Special Measures and Academisation
Holmesdale is currently the only Kent secondary school in Special Measures, although two others, Charles Dickens in Broadstairs and Swadelands have had the classification cancelled on conversion to academies. Of the other schools placed in Special Measures in the past six years, two have closed and three have improved (two after becoming sponsored academies).  
 
Like Charles Dickens and Swadelands, Holmesdale is the ultimate responsibility of Kent County Council, although its Foundation status keeps KCC at arms length, the school being its own employer and responsible for school admissions. This seriously begs the question of what KCC has been doing in the face of the considerable evidence that the school has been in serious trouble for some years.
 
The academisation programme has left KCC with just 22 schools out of 99 that are not academies, of which 9 are grammar schools. Another seven, including Holmesdale, were built under the flawed Private Finance Initiative created with money borrowed by KCC. The county has rightly resisted these schools becoming academies on the disputed grounds that if all title passes to government on academisation, they should be freed from the financial obligation. So far they have won the battle with all such schools bar Ebbsfleet Academy which slipped though early, but if Holmesdale is now forced to become a sponsored academy, as seems inevitable, this would create a precedent.  
 
Its near neighbour, the underperforming Aylesford School, has recently become an academy sponsored by nearby Wrotham School. 
 
 
Last modified on Sunday, 01 April 2018 23:05

3 comments

  • Comment Link Saturday, 31 March 2018 11:14 posted by Happy Malling Parent

    Three cheers for Malling School. What a great place it has become since breaking with Holmesdale.

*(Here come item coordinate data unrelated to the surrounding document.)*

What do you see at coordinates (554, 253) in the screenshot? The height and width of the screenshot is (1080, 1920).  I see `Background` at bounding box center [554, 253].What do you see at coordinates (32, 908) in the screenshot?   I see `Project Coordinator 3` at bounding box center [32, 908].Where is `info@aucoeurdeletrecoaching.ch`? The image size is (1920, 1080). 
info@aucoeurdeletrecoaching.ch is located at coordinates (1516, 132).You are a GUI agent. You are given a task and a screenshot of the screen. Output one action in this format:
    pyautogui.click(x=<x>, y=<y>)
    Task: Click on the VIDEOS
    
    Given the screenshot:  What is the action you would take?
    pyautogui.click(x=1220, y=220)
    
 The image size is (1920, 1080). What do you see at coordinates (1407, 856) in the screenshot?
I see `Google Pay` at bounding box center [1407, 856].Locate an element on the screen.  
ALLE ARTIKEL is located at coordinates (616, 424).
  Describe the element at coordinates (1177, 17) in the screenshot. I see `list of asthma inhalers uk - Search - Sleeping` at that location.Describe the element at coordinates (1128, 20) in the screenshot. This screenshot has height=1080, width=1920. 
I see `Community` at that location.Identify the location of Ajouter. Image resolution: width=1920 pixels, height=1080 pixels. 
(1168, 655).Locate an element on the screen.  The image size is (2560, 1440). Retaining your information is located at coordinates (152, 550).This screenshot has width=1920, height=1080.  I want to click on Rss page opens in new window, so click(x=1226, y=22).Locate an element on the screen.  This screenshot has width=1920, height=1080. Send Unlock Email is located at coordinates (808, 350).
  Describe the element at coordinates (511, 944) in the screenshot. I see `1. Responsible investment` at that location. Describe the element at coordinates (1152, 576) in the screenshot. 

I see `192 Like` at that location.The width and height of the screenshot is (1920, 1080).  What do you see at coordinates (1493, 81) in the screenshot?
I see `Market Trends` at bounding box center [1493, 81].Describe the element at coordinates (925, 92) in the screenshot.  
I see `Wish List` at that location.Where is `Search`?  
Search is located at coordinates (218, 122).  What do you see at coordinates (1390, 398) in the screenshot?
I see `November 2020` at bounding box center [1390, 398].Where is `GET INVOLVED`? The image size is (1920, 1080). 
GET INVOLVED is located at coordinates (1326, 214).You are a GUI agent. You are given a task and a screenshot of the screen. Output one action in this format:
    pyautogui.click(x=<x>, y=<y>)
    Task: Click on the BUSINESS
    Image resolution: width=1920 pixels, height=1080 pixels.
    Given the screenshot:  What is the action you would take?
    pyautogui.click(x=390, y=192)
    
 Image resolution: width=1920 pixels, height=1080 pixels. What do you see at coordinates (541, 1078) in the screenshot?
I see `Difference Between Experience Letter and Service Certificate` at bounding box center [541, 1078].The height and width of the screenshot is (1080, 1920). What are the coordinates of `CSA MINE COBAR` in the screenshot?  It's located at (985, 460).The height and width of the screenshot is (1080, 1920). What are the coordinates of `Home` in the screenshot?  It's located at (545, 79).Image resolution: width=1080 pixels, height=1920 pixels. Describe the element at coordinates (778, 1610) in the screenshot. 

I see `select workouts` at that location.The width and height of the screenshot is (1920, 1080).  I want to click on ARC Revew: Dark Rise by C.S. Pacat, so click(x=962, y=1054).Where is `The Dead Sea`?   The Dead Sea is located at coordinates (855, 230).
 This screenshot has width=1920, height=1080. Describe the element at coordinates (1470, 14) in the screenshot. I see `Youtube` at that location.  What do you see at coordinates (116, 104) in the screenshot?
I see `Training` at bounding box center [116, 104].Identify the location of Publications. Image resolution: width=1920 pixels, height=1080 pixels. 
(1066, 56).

  • Comment Link Saturday, 31 March 2018 11:08 posted by Geraldine

    We managed to take our son out of Holmesdale in Year 9, after bullying and poor teaching, and place him in Greenacre, a good school in Medway. He has never looked back and what he hears from his friends still there knows when he is well off. This OFSTED Report proves it!
    Why was nothing done about this school years ago.

  • Comment Link Friday, 30 March 2018 21:04 posted by O. D

    Peter, do you think Academy's are a Government project that is severely failing our children, and sponsorship is a is an attempt towards privitisation of education? PETER: The law of unintended consequences. The original concept of 'academy' was of high profile expensive new schools, built in urban areas of social deprivation. Knole Academy and Skinners Kent Academy, shows that social concept was perverted. Then it was to give good schools the opportunity to branch out with freedom to develop their own ideas. And then weak schools to be placed under protection of strong (Holmesdale and Malling so not just academies!). We now see reality as idealism gives way to politics and commercial gain. Weak leadership,and greed to often bring idealism crashing down. Too many children are failed, but to many failed under Local Authority control. Sponsorship is now too often commercial greed - Lilac Sky, SchoolsCompany, etc.